▶ [WORK REQUIRED] Lines from the one containing "BOX (22, 2043)" through the last line of the data below are to be returned exactly; leave out the rest.

▶ [RECORDS FOR THIS EXERCISE]
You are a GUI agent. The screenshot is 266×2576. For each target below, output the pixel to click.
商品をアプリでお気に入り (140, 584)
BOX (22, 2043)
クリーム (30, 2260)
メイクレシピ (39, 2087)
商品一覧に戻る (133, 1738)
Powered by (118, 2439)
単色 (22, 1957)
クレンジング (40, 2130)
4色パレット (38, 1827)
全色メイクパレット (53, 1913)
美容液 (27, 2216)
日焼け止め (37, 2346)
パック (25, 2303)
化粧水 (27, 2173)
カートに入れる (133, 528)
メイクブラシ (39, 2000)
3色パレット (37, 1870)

▶ [YOUR RESPONSE]
BOX (22, 2043)
クリーム (30, 2260)
メイクレシピ (39, 2087)
商品一覧に戻る (133, 1738)
Powered by (118, 2439)
単色 (22, 1957)
クレンジング (40, 2130)
4色パレット (38, 1827)
全色メイクパレット (53, 1913)
美容液 (27, 2216)
日焼け止め (37, 2346)
パック (25, 2303)
化粧水 (27, 2173)
カートに入れる (133, 528)
メイクブラシ (39, 2000)
3色パレット (37, 1870)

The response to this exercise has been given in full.